The components of a successful conversation are readily available and relatively easy to understand and put into practice. Be open, ensure everyone has a voice, encourage listening and curiosity, and summarize shared understandings. We all get it wrong much of the time but we can all try our best to improve in each of those areas, making our group conversations increasingly effective.
If I never had to scale conversations to include more and more people, this book would be complete. And also, perhaps devoid of any useful insight.
Nearly every organization, at some point or another, needs to create capital by gathering insight and creating a sense of belonging with more people than can fit around a table. Larger group conversations are attempted yet they fail to create insight and belonging in both obvious and hidden ways.

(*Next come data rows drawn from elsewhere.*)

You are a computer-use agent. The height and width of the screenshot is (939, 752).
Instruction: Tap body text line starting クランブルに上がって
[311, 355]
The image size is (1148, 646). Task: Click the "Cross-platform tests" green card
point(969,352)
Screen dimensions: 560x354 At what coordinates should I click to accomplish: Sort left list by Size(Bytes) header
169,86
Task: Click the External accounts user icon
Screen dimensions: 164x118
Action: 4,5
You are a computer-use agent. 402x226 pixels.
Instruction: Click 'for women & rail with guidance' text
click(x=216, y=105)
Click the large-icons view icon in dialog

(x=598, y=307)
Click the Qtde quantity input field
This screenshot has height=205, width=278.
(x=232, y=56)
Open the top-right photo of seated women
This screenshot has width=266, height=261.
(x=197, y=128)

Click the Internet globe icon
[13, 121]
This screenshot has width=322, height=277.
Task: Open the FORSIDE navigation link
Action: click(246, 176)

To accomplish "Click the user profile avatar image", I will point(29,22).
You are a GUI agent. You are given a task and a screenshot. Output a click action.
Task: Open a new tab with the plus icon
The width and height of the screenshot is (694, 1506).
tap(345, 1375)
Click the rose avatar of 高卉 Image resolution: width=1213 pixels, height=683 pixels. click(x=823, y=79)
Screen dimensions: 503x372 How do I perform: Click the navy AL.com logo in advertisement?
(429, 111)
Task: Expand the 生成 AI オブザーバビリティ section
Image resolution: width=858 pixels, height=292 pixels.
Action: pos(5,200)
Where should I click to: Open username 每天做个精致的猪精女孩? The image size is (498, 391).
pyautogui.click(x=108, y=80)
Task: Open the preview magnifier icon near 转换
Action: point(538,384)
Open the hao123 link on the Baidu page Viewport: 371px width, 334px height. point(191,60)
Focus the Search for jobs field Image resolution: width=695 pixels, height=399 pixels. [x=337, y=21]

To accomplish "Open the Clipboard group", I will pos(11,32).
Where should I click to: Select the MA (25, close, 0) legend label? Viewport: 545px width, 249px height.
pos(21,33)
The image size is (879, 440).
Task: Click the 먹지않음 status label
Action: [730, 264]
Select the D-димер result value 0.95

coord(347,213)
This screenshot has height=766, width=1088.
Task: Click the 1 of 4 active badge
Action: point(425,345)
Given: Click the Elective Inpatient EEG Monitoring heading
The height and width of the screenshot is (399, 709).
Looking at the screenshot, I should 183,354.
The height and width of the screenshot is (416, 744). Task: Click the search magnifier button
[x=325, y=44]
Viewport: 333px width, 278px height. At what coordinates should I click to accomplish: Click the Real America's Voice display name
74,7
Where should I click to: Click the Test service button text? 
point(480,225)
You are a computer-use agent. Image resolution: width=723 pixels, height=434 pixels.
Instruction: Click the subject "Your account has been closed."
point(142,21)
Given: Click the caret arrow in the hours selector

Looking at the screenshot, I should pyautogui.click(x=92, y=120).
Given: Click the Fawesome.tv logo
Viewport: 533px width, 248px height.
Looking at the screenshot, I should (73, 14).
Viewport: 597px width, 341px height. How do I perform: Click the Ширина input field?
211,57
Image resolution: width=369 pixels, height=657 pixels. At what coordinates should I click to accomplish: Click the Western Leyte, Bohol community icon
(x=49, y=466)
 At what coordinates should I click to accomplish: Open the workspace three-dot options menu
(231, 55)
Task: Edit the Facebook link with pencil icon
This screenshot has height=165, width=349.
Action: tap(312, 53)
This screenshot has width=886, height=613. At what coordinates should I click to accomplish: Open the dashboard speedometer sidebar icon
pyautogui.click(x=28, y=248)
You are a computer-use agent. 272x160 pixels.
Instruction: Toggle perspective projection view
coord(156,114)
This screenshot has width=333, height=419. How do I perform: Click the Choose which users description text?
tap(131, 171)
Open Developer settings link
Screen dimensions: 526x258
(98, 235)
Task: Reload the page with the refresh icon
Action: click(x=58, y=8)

The most obvious ways things fall apart, within small and large in‐person conversations, is social awkwardness, loud voices, and biases.
SOCIAL AWKWARDNESS
Groups of 15 people don't sit around and discuss topics of importance, in much the same way a table of 20 probably doesn't discuss drink options—they just order. And “beer,” aka shallow first‐thought‐best‐thought, wins the day. Groups larger than about six people require a facilitator to keep the conversation inclusive and productive. No organization has an unlimited supply of expert meeting facilitators who can ensure large conversations include ...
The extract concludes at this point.